## WHAT IS ASKED
Reproduce verbatim every line of the items from the line containing "Task: Open SCADA symbols in the sidebar" through the final line, inclusive.

## GIVEN INFORMATION
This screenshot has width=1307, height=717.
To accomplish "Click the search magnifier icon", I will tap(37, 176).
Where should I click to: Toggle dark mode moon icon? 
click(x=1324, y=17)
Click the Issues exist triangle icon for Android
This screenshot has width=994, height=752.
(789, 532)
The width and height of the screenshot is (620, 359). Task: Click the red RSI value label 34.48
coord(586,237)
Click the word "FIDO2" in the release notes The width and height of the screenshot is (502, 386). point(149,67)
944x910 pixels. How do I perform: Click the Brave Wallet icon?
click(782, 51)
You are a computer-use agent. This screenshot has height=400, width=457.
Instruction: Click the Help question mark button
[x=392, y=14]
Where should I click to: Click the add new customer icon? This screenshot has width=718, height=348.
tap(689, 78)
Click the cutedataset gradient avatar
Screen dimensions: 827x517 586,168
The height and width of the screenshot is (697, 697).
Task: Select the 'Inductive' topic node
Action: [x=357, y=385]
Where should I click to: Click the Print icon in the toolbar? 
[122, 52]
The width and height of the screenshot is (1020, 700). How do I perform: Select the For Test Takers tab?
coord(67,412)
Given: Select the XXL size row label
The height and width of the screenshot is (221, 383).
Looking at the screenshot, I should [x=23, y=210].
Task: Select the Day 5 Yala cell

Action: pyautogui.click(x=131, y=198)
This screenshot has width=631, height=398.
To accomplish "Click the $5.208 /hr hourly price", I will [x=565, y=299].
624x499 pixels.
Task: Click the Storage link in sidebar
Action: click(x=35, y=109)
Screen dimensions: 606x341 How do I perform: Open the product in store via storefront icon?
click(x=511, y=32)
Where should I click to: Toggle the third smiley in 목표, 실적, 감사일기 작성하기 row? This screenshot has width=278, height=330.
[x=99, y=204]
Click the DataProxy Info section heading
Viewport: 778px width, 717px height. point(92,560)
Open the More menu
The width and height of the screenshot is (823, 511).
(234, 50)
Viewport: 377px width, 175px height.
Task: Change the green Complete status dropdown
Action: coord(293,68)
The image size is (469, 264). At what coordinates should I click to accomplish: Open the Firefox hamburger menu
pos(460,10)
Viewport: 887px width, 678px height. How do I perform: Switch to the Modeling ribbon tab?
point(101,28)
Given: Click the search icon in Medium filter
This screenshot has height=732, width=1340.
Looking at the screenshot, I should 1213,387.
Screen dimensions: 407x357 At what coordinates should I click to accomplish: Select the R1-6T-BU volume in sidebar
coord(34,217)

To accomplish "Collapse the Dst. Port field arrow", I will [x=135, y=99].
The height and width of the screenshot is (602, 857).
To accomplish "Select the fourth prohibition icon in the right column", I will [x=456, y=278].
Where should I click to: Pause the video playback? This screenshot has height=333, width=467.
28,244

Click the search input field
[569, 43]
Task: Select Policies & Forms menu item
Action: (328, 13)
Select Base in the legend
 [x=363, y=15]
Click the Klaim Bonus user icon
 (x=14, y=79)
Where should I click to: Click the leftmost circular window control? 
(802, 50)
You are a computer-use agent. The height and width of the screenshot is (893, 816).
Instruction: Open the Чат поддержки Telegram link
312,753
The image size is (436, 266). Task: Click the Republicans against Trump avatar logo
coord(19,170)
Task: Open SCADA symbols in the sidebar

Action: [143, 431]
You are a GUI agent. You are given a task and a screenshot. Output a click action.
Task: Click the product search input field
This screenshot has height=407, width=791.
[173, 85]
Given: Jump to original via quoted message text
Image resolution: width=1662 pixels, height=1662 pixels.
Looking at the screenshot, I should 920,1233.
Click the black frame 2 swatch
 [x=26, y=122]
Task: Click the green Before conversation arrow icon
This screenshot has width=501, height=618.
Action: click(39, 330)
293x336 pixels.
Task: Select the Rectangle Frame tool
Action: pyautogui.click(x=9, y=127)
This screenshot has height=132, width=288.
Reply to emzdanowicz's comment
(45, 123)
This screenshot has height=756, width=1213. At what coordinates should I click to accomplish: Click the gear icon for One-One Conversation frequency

## CORRECT ANSWER
Task: Open SCADA symbols in the sidebar

Action: [143, 431]
You are a GUI agent. You are given a task and a screenshot. Output a click action.
Task: Click the product search input field
This screenshot has height=407, width=791.
[173, 85]
Given: Jump to original via quoted message text
Image resolution: width=1662 pixels, height=1662 pixels.
Looking at the screenshot, I should 920,1233.
Click the black frame 2 swatch
 [x=26, y=122]
Task: Click the green Before conversation arrow icon
This screenshot has width=501, height=618.
Action: click(39, 330)
293x336 pixels.
Task: Select the Rectangle Frame tool
Action: pyautogui.click(x=9, y=127)
This screenshot has height=132, width=288.
Reply to emzdanowicz's comment
(45, 123)
This screenshot has height=756, width=1213. At what coordinates should I click to accomplish: Click the gear icon for One-One Conversation frequency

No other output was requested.